– ¿No iba a venir hoy? -preguntó Chick.
Un perfume delicioso brotaba de los claros cabellos de Alise. Colin se apartó un poco.
– Creo que llegará tarde. Esta mañana andaba maquinando algo… ¿Por qué no venís a almorzar los dos a casa?… Podríamos ver de qué se trata…
– De acuerdo -dijo Chick -. Pero si te crees que voy a aceptar esa proposición sin más, te estás haciendo una falsa concepción del universo. Hay que encontrarte pareja. No voy a dejar que Alise vaya a tu casa; la seducirías con las armonías de tu pianóctel y yo no estoy por la labor.
– ¡Pero bueno!… -protestó Colin-. ¿Usted le oye?…
Pero no llegó a oír la respuesta. Un individuo de desmesurada longitud que llevaba cinco minutos haciendo una demostración de velocidad pasó por entre sus piernas doblado hasta el límite hacia adelante, y la corriente de aire producida elevó a Colin varios metros por encima del suelo. Éste se agarró al reborde de la galería del primer piso, trató de elevarse a pulso y cayó nuevamente, al lado de Chick y de Alise.

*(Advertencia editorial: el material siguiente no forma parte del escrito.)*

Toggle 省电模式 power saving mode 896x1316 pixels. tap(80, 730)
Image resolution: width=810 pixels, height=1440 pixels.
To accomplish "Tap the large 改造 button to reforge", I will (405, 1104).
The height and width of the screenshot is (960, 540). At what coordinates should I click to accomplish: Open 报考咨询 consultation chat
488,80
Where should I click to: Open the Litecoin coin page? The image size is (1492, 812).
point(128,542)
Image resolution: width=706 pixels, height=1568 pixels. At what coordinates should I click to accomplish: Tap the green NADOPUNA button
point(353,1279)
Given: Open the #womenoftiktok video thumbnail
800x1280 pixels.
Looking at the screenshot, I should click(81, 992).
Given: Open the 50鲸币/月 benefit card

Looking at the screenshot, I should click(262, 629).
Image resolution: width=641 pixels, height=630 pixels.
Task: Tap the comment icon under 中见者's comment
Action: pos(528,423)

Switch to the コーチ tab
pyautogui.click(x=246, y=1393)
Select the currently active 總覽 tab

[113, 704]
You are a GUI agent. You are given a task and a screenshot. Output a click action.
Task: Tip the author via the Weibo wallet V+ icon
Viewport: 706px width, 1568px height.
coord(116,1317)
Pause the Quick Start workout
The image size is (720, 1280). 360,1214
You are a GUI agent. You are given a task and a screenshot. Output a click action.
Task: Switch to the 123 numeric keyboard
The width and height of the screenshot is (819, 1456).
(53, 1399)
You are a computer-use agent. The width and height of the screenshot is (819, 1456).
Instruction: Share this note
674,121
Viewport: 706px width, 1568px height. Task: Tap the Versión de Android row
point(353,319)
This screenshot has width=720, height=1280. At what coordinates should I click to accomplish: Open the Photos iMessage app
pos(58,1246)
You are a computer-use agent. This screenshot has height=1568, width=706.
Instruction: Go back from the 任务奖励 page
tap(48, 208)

– Deberían prohibir ir tan deprisa -dijo Colin.
A continuación se persignó porque el patinador acababa de estrellarse contra la pared del restaurante, en el extremo opuesto de la pista, y se había quedado pegado allí como una medusa de papel maché descuartizada por un crío cruel.
Una vez más, los pajes-limpiadores cumplieron su cometido, y uno de ellos colocó una cruz de hielo en el lugar del accidente. Mientras la cruz se derretía, el encargado puso discos de música religiosa.
Después, todo volvió a su orden. Chick, Alise y Colin siguieron dando vueltas.